Exercise:
This exercise needs the complete data reproduced exactly.

-- Opening Marker --

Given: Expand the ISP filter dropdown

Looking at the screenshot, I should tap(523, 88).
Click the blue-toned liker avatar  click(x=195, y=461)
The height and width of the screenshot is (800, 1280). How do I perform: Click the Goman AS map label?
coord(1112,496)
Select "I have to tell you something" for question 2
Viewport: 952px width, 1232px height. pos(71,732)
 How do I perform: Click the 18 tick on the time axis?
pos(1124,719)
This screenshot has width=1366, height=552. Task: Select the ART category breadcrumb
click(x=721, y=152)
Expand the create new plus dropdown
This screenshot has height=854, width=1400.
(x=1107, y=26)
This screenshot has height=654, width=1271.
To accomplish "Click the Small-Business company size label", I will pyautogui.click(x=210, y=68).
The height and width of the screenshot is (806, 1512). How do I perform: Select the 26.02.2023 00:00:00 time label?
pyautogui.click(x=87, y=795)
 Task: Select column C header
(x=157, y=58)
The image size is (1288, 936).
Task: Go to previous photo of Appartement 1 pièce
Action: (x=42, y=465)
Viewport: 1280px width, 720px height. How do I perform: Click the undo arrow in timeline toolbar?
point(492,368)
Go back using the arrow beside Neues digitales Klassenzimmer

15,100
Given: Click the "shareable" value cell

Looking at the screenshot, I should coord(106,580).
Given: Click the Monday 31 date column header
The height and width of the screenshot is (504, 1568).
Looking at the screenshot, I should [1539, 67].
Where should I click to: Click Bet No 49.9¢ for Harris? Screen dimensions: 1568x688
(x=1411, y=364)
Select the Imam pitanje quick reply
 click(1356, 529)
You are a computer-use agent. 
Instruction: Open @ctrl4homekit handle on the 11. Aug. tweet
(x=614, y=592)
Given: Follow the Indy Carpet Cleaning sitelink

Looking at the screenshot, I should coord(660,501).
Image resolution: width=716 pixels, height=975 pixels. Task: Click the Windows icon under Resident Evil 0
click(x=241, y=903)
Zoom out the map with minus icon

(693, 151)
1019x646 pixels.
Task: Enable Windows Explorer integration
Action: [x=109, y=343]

-- Closing Marker --

Worked solution:
Given: Expand the ISP filter dropdown

Looking at the screenshot, I should tap(523, 88).
Click the blue-toned liker avatar  click(x=195, y=461)
The height and width of the screenshot is (800, 1280). How do I perform: Click the Goman AS map label?
coord(1112,496)
Select "I have to tell you something" for question 2
Viewport: 952px width, 1232px height. pos(71,732)
 How do I perform: Click the 18 tick on the time axis?
pos(1124,719)
This screenshot has width=1366, height=552. Task: Select the ART category breadcrumb
click(x=721, y=152)
Expand the create new plus dropdown
This screenshot has height=854, width=1400.
(x=1107, y=26)
This screenshot has height=654, width=1271.
To accomplish "Click the Small-Business company size label", I will pyautogui.click(x=210, y=68).
The height and width of the screenshot is (806, 1512). How do I perform: Select the 26.02.2023 00:00:00 time label?
pyautogui.click(x=87, y=795)
 Task: Select column C header
(x=157, y=58)
The image size is (1288, 936).
Task: Go to previous photo of Appartement 1 pièce
Action: (x=42, y=465)
Viewport: 1280px width, 720px height. How do I perform: Click the undo arrow in timeline toolbar?
point(492,368)
Go back using the arrow beside Neues digitales Klassenzimmer

15,100
Given: Click the "shareable" value cell

Looking at the screenshot, I should coord(106,580).
Given: Click the Monday 31 date column header
The height and width of the screenshot is (504, 1568).
Looking at the screenshot, I should [1539, 67].
Where should I click to: Click Bet No 49.9¢ for Harris? Screen dimensions: 1568x688
(x=1411, y=364)
Select the Imam pitanje quick reply
 click(1356, 529)
You are a computer-use agent. 
Instruction: Open @ctrl4homekit handle on the 11. Aug. tweet
(x=614, y=592)
Given: Follow the Indy Carpet Cleaning sitelink

Looking at the screenshot, I should coord(660,501).
Image resolution: width=716 pixels, height=975 pixels. Task: Click the Windows icon under Resident Evil 0
click(x=241, y=903)
Zoom out the map with minus icon

(693, 151)
1019x646 pixels.
Task: Enable Windows Explorer integration
Action: [x=109, y=343]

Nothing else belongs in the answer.